Another knock stopped her here, and she turned to see young Peggy, immaculate and blooming, at the door.
"I just came to bring you towels, and to see that everything was all right, and show you the way to the bathroom," she said most opportunely. "We have a bathtub, you know, even up here in the wilds!"
Marjorie forgot everything; home, husband, problems, life in general—what were they all to the chance at a real bathtub? She followed Peggy down the hall as a kitten follows a friend with a bowl of milk.
"O-o! a bathtub!" she said rapturously.
Peggy threw open a door where, among wooden floor and side-wall and ceiling and everything else of the most primitive, a real and most enticingly porcelain bathtub sat proudly awaiting guests.
"It'll not be so good as you've been used to," she said with more suggestion of Irishry than Marjorie had yet heard, "but I guess you'll be glad of it."
"Glad!" said Marjorie. And she almost shut the door in Peggy's face.
She lingered over it and over the manicuring and hairdressing and everything else that she could linger over, and dressed herself in the best of her gowns, a sophisticated taupe satin with slippers and stockings to match. She'd show Francis what he was perhaps going to be willing to part with! So when Mrs. O'Mara's stentorian voice called "Supper!" up the stair, she had not quite finished herself off. The sophisticated Lucille had tucked in—it was a real tribute of affection—her own best rouge box; and Marjorie was on the point of adding the final touch to beauty, as the advertisement on the box said, when she heard the supper call. She was too genuinely hungry to stop. She raced down the stairs in a most unsophisticated manner, nearly falling over Francis and Peggy, who were also racing for the dining-room.

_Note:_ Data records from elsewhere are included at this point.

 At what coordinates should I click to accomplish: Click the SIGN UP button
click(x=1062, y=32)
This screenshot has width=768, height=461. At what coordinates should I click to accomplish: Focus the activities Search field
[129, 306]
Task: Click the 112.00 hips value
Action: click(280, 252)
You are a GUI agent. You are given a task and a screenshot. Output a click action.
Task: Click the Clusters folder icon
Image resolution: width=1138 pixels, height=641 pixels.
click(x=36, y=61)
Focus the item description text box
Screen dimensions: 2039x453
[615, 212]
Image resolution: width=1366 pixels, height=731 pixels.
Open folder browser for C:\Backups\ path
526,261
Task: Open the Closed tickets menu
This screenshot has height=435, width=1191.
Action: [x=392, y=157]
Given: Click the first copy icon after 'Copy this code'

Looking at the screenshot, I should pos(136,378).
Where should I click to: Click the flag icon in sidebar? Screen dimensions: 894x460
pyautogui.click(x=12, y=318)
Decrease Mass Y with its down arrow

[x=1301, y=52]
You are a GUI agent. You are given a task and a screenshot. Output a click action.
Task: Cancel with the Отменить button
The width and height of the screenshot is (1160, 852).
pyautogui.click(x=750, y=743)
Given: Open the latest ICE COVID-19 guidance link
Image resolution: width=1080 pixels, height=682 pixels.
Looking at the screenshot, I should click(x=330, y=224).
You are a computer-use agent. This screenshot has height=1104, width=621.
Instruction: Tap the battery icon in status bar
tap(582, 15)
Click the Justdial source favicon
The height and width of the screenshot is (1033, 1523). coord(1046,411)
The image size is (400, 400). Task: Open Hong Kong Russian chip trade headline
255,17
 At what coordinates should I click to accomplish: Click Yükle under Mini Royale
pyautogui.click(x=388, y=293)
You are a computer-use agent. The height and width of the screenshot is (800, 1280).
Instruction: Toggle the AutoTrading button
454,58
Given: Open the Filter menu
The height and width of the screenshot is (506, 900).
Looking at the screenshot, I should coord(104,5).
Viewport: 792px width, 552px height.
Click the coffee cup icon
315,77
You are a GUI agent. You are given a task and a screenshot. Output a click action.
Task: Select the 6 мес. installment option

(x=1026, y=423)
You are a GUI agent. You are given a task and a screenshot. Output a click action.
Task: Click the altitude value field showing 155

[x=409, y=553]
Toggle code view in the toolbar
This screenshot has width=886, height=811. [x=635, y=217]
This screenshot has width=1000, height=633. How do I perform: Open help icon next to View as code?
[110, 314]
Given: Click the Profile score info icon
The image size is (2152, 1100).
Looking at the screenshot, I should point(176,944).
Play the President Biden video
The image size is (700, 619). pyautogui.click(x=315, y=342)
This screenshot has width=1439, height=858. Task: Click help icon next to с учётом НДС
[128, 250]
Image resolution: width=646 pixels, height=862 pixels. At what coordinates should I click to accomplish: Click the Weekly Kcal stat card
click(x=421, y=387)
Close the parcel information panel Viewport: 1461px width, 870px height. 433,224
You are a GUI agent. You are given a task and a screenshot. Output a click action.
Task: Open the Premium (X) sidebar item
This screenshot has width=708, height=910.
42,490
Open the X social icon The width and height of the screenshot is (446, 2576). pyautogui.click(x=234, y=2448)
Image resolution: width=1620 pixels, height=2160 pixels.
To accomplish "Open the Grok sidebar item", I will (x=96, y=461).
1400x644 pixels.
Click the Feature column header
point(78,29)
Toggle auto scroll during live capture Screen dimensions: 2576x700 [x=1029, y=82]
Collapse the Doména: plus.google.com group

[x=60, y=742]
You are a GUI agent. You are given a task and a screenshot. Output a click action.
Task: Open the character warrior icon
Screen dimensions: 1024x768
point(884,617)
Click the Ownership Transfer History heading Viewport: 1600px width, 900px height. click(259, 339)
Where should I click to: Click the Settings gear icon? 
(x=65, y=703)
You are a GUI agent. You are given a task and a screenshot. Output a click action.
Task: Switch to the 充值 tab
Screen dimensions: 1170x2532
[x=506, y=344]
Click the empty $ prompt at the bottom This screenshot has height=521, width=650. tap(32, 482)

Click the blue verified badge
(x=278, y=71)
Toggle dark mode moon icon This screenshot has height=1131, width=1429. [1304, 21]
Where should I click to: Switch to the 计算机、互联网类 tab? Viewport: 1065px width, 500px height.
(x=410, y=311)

They caught her to them in a most unceremonious way, each with an arm around her, and sped her steps on. She found herself breathless and laughing, dropped into a big wooden chair with Francis facing her and Peggy and her mother at the other two sides. It was a small table, wooden as to leg under its coarse white cloth; but, oh, the beauty of the sight to Marjorie! There were such things as pork and beans, and chops, and baked potatoes, and apple sauce, and various vegetables, and on another table—evidently a concession to manners—was to be seen a noble pudding with whipped cream thick above it.
"The food looks good, now, doesn't it?" beamed Mrs. O'Mara. "I'll bet ye're hungry enough to eat the side o' the house. Pass me yer plate to fill up, me dear."